** begin RECORD SET **

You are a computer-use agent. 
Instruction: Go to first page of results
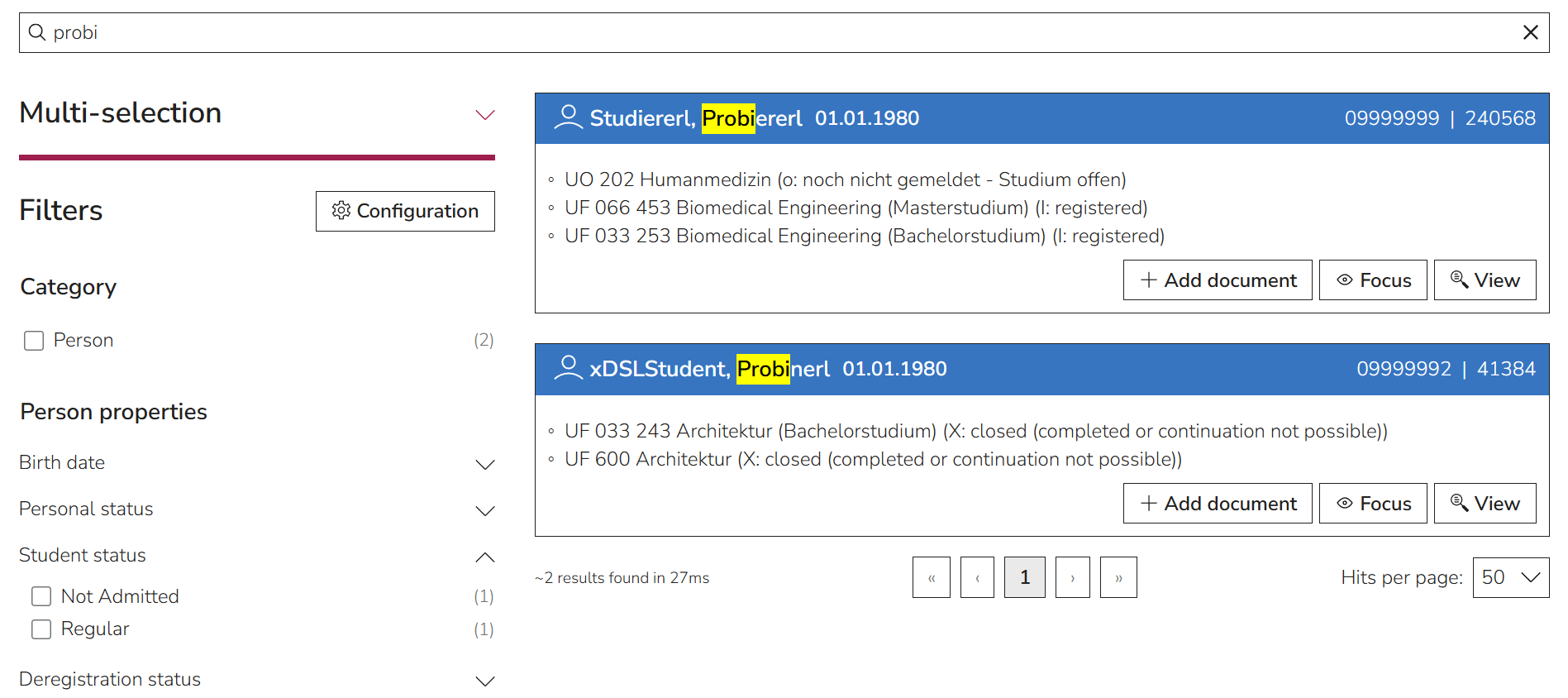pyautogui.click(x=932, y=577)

** end RECORD SET **
** begin RECORD SET **

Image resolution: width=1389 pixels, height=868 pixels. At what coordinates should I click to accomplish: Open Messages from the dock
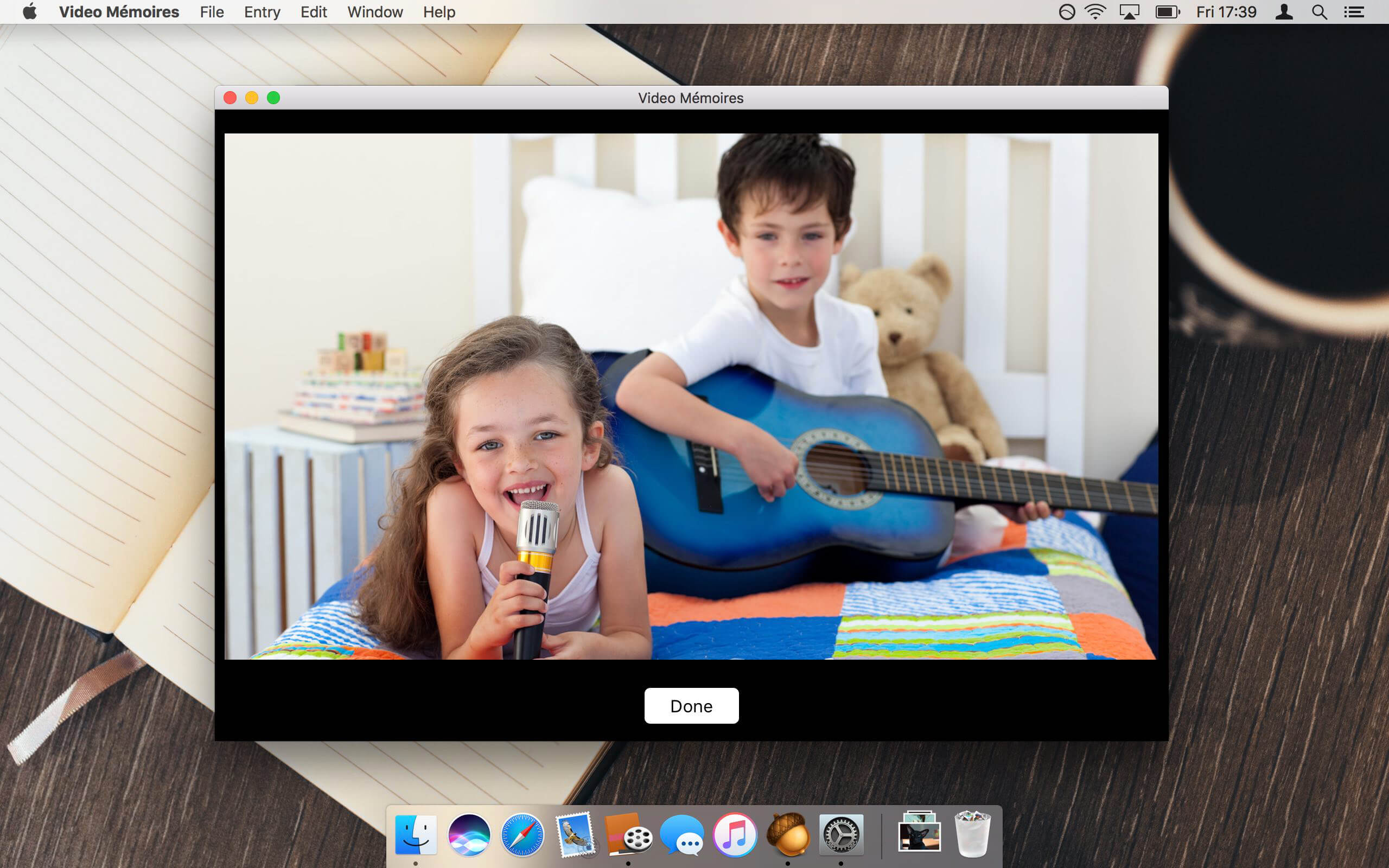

** end RECORD SET **
** begin RECORD SET **

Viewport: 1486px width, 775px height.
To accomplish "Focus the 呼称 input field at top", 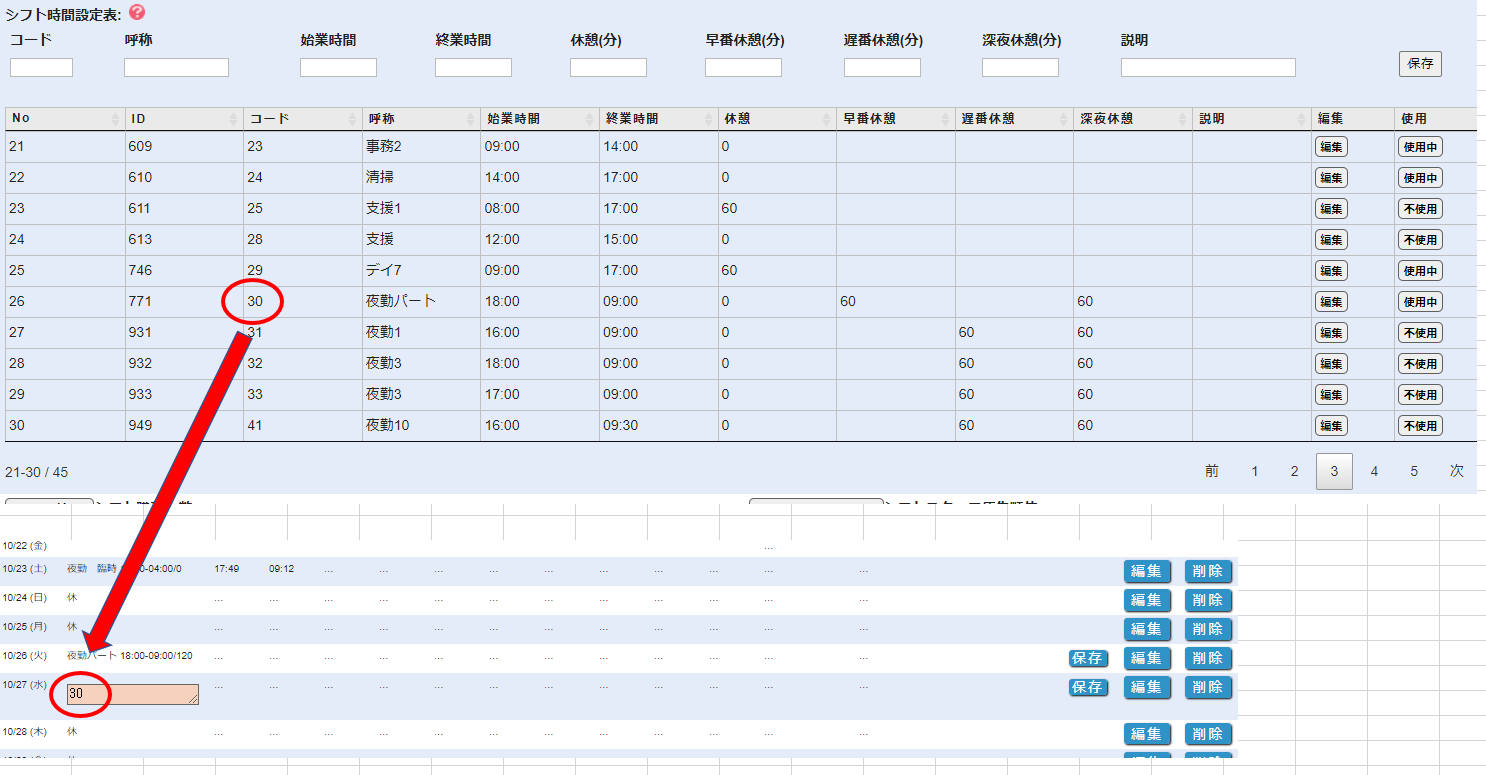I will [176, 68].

** end RECORD SET **

- TASK -
Can you copy, word for word, the lines from the line containing "You are a computer-use agent." up to and including the line containing "pyautogui.click(x=932, y=577)", leaving the pictures out?

- SOLUTION -
You are a computer-use agent. 
Instruction: Go to first page of results
pyautogui.click(x=932, y=577)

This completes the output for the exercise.